**Action item**
Which lines hold the string "icon"? Copy each of them from the material below.

BEGIN

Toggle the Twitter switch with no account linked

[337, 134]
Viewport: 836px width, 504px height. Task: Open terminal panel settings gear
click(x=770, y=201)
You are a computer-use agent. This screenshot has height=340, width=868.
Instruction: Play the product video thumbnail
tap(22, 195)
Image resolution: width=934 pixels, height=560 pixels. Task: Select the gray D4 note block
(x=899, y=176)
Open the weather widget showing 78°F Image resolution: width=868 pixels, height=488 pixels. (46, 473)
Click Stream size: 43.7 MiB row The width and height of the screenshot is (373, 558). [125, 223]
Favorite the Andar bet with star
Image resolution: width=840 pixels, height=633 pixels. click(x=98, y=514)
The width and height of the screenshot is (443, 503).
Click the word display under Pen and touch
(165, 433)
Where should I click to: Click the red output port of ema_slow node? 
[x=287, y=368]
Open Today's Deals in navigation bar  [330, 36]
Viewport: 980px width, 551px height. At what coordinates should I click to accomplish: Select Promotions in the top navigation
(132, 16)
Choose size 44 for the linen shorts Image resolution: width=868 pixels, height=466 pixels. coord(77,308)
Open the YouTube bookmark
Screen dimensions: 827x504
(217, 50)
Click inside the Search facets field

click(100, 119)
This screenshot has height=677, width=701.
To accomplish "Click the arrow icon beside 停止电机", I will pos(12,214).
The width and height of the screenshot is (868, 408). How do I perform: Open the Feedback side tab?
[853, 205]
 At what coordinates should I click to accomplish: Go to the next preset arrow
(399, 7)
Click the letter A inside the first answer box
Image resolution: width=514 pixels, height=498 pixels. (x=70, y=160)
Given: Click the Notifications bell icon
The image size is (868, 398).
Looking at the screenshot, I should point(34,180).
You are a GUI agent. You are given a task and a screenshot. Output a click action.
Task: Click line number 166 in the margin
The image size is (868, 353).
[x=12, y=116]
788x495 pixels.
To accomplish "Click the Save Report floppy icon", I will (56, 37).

END

**Solution to the problem**
To accomplish "Click the arrow icon beside 停止电机", I will pos(12,214).
Given: Click the Notifications bell icon
To accomplish "Click the Save Report floppy icon", I will (56, 37).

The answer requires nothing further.